Payments giant appears to have found a means of keeping transactions made over the blockchain entirely anonymous.
Three of the company’s employees, Ajay Nehra, Ankur Arora and Shashank Trivedi, filed an application to the on Thursday.
Based in Gurugram, a technology and financial hub just outside of New Delhi, the trio claim that their new system will make blockchain transactions entirely anonymous.
This is achieved by using an intermediary. For example, someone holding bitcoin would not send that directly to another user as they do now.
Instead, they transfer their bitcoin to an intermediary. The intermediary, with the details of the person that the user wants to pay, then generates a new transaction and sends the money on to its final destination.
Anonymity on the blockchain may seem like an oxymoron to many. After all, part of the power and appeal of Bitcoin and other cryptocurrencies is a user’s ability to trade via a public key and not their name.
True, that public key is visible to anyone who skims through the publicly available Bitcoin blockchain, but they will only appear as a series of numbers.
MasterCard – a settlement provider to the crypto world?

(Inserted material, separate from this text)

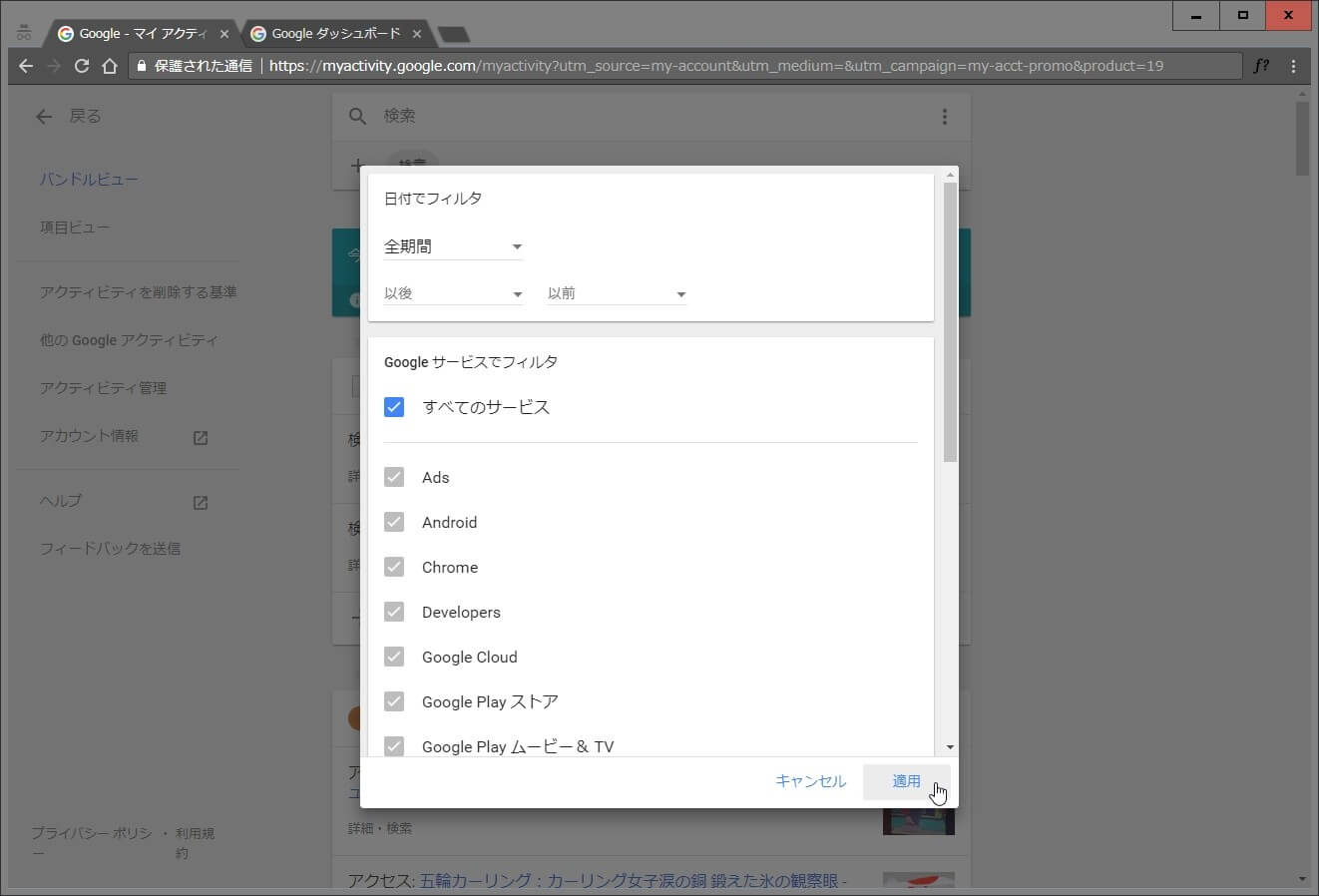This screenshot has width=1319, height=896.
Task: Toggle the Google Cloud checkbox
Action: [394, 657]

In their patent application, the three MasterCard workers claim that this data could actually be used to identify someone.
There are merits to that claim but it’s also true that mitigating steps taken by a user could make it next to impossible for someone to figure out who you are.
Perhaps it’s this author’s own technical ineptitude but it would also seem that a deal could be traced by simply looking at how much one user sent to the intermediary and then who the intermediary sent an equivalent amount to.
Anyway, it could be interesting to see whether such a system has potential to be used as a settlement solution. By aggregating a large number of transactions, such an intermediary would likely be able to see who owes who what and reduce the number of transactions that need to be made.
Finance Magnates reached out to one of the patent filers for comment but, at the time of publication, had received no response.